Squirrel Hill is one of the few Jewish communities outside of New York and Chicago that actually has “street life.” That is a bustling neighborhood, mainly along Murray Avenue, with many Jewish owned businesses catering to Jews (delis, bakeries, green grocers, bookstores, and one of the country’s BEST JCC’s!). The vibe in Squirrel Hill draws people from all over the city of all races and ethnicities. I sometimes shared tables with black folks from the East Liberty neighborhood, who were happy to be in a “safer” place for the evening. Pittsburgh is one of the country’s most vital, diverse, beautiful and interesting cities. I was honored to present a blues and jazz show on WYEP-FM, a great public radio station.

The massacre at Tree of Life is tragic and disturbing on every level. Most notably, the thought of aging Jewish people going to the synagogue, and being murdered. Don’t try to tell me this is not political; don’t try to tell me this was not inspired by Trump’s reckless and incendiary rhetoric. And don’t try to tell me this is not the time to blame anyone. Trump has used his campaign rallies to rile up his unwashed masses to commit violent crimes against members of the media, people of color, Jews and other others. The assassin was motivated by one of Trump’s “Big Lies” – that the Jews were “funding” the caravan of poor people on an Exodus from Central America through the venerable Hebrew Immigration Aid Society (HIAS). So we have an act of WHITE, American-bred terrorism, inflicted on a minority religion, borne out of the stupidity of an ignorant man, who is too dumb to understand that nothing Trump says is true. And we have a political culture, held hostage by the NRA and a minority party through voter suppression, gerrymandering and dirty tricks by multiple Secretaries of State.

As a “progressive” Southerner, I learned that the last Battle of the Civil War occurred in Oxford, MS in 1962, when James Meredith enrolled in graduate school at Ole Miss. Governor Ross Barnett gave a speech at halftime of the Ole Miss-Alabama football game that sounded like a Klan rally.. The rhetoric of Barnett and Alabama Gov. George Wallace was frightening to hear, even on a car radio. Trump has resurrected that spirit of “evil otherness” at his every rally and speech. His supporters seem dissatisfied with the results of both the Civil War and WWII.

**STATED TASK:**
Begin at "Squirrel Hill is" and stop after "public radio station.", copying the Squirrel Hill text with "Murray Avenue" changed to "Forbes Avenue". The listing after this has nothing to do with the text.

**STORED DATA:**
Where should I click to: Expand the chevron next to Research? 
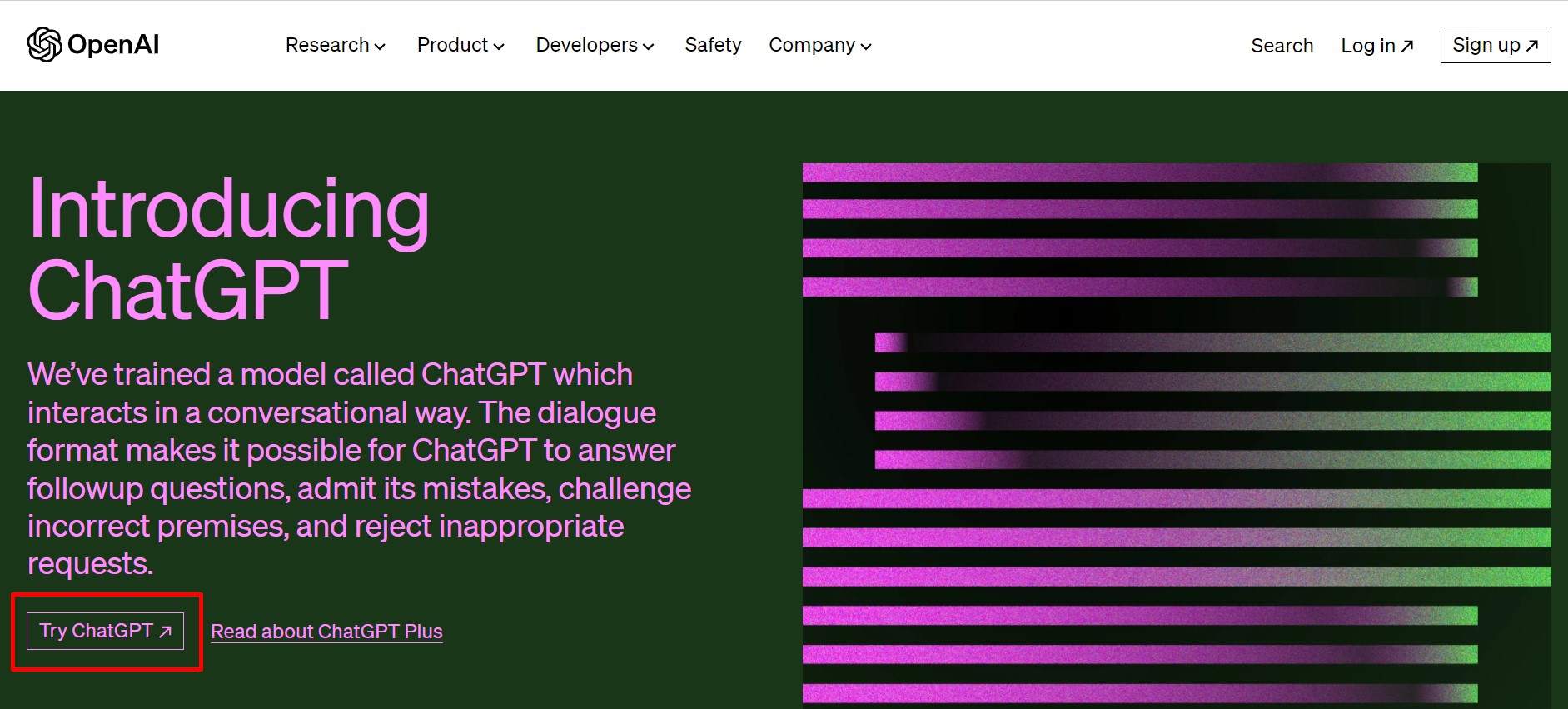[x=380, y=47]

**CORRECT RESULT:**
Squirrel Hill is one of the few Jewish communities outside of New York and Chicago that actually has “street life.” That is a bustling neighborhood, mainly along Forbes Avenue, with many Jewish owned businesses catering to Jews (delis, bakeries, green grocers, bookstores, and one of the country’s BEST JCC’s!). The vibe in Squirrel Hill draws people from all over the city of all races and ethnicities. I sometimes shared tables with black folks from the East Liberty neighborhood, who were happy to be in a “safer” place for the evening. Pittsburgh is one of the country’s most vital, diverse, beautiful and interesting cities. I was honored to present a blues and jazz show on WYEP-FM, a great public radio station.